Extrait du texte:
Pourquoi une telle rareté ? D’abord à cause du tarif, plutôt prohibitif. Avec OceanGate Expéditions, c’est 228.000 euros par passager (250.000 dollars), pour huit jours sous la mer. Laureline Chopard, cofondatrice de l’agence Poprock, qui accompagne marques et territoires outdoor dans leur valorisation touristique, confirme que ce tourisme sous-marin « est une activité anecdotique ». « Cela montre bien la recherche de l’expérience ''jamais faite par d’autres''. Certains vont dans l’Espace, d’autres grimpent l’Everest, d’autres vont explorer les ruines du Titanic. Une activité de gens très fortunés en quête d’aventures que peu peuvent se payer. » Lors d’une interview au New York Times, le président d’OceanGate Expéditions, Stockton Rush, faisait lui-même un parallèle entre son entreprise et Blue Origin, Virgin Galactic et SpaceX, piliers du tourisme spatial.

Données:
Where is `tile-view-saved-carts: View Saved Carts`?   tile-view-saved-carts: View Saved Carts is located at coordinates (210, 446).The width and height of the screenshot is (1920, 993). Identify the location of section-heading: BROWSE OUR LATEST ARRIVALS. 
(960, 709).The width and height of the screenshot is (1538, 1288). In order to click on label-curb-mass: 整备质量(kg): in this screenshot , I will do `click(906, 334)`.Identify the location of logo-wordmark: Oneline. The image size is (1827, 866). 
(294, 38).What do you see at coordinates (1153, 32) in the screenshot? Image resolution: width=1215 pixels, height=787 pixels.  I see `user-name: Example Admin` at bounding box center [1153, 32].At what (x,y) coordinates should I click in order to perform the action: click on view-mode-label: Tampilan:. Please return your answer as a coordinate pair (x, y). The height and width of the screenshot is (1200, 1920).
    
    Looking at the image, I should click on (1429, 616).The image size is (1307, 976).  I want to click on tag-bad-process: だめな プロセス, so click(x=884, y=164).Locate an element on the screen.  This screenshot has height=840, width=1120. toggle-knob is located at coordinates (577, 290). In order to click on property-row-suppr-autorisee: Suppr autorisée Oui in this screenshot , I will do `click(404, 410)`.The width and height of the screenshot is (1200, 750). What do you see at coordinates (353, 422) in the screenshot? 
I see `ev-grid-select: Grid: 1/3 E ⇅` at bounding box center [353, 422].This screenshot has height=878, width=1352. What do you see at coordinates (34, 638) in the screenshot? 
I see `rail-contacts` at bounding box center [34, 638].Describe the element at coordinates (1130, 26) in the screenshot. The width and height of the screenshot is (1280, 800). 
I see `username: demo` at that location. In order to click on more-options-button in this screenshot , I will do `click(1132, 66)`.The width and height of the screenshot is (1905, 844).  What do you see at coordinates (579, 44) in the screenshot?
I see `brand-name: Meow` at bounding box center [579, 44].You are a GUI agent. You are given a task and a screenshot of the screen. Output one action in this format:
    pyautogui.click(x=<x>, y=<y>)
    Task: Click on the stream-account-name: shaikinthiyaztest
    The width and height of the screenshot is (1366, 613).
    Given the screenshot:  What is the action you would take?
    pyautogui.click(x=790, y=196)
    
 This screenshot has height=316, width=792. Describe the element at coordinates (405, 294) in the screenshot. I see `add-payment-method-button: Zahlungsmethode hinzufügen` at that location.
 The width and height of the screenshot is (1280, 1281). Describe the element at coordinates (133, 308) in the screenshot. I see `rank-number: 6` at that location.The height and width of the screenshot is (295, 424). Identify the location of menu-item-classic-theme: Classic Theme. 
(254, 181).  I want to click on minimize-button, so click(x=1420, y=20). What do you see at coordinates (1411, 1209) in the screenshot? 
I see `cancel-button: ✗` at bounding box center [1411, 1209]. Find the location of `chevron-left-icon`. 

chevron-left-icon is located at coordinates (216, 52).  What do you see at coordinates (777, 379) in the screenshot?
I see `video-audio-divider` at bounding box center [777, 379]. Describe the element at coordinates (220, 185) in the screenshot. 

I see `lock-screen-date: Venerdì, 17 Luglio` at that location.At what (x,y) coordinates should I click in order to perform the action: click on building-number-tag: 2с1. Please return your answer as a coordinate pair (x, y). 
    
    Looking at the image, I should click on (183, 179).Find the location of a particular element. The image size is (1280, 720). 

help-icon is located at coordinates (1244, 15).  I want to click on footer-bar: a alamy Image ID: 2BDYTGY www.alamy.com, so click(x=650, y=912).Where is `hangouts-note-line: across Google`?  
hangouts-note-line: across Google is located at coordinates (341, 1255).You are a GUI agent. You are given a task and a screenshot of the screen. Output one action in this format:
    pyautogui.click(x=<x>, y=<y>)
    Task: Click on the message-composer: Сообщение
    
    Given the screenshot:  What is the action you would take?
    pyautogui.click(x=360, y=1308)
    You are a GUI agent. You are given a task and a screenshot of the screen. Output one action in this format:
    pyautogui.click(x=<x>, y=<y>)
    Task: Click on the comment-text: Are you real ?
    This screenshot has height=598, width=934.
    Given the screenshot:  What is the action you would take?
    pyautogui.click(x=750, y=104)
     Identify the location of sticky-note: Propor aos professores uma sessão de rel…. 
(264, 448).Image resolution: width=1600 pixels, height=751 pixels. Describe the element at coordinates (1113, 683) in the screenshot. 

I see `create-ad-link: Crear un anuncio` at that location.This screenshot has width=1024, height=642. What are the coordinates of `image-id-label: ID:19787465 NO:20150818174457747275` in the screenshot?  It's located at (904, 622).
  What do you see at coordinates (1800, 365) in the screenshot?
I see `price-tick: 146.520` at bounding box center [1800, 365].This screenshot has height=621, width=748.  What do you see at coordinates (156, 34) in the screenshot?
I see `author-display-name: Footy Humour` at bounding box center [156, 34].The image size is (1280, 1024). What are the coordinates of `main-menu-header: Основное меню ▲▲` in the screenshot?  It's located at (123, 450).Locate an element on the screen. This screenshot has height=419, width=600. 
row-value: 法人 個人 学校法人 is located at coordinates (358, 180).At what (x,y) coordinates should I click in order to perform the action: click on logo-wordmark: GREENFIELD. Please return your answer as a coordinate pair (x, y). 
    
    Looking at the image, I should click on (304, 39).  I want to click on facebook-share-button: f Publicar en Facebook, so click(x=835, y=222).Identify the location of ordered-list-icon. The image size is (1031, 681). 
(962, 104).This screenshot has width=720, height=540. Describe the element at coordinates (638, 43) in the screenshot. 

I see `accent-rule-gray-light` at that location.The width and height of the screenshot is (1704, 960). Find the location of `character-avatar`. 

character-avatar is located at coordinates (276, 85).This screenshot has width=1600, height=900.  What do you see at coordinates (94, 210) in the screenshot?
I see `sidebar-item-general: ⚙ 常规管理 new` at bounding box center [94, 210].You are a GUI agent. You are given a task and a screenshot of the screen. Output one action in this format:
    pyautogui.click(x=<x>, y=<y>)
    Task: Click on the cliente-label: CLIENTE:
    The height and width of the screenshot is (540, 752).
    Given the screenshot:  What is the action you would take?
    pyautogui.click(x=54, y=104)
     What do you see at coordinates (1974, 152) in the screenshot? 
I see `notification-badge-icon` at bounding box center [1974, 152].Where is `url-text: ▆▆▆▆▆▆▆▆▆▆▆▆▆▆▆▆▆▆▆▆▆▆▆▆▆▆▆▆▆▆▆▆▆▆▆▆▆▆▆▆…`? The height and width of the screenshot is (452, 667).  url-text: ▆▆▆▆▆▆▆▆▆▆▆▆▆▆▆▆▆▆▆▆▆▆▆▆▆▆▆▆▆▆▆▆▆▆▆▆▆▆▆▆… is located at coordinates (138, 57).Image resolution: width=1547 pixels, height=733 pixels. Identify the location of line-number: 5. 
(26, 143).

Consigne:
Dans l'extrait sur le tourisme sous-marin, reprenez le passage qui s'ouvre sur les mots contenant « Pourquoi une telle » et se ferme sur « du tourisme spatial. », en substituant « prix » à « tarif ». Les lignes ne sont d'aucune utilité ici.

Résultat:
Pourquoi une telle rareté ? D’abord à cause du prix, plutôt prohibitif. Avec OceanGate Expéditions, c’est 228.000 euros par passager (250.000 dollars), pour huit jours sous la mer. Laureline Chopard, cofondatrice de l’agence Poprock, qui accompagne marques et territoires outdoor dans leur valorisation touristique, confirme que ce tourisme sous-marin « est une activité anecdotique ». « Cela montre bien la recherche de l’expérience ''jamais faite par d’autres''. Certains vont dans l’Espace, d’autres grimpent l’Everest, d’autres vont explorer les ruines du Titanic. Une activité de gens très fortunés en quête d’aventures que peu peuvent se payer. » Lors d’une interview au New York Times, le président d’OceanGate Expéditions, Stockton Rush, faisait lui-même un parallèle entre son entreprise et Blue Origin, Virgin Galactic et SpaceX, piliers du tourisme spatial.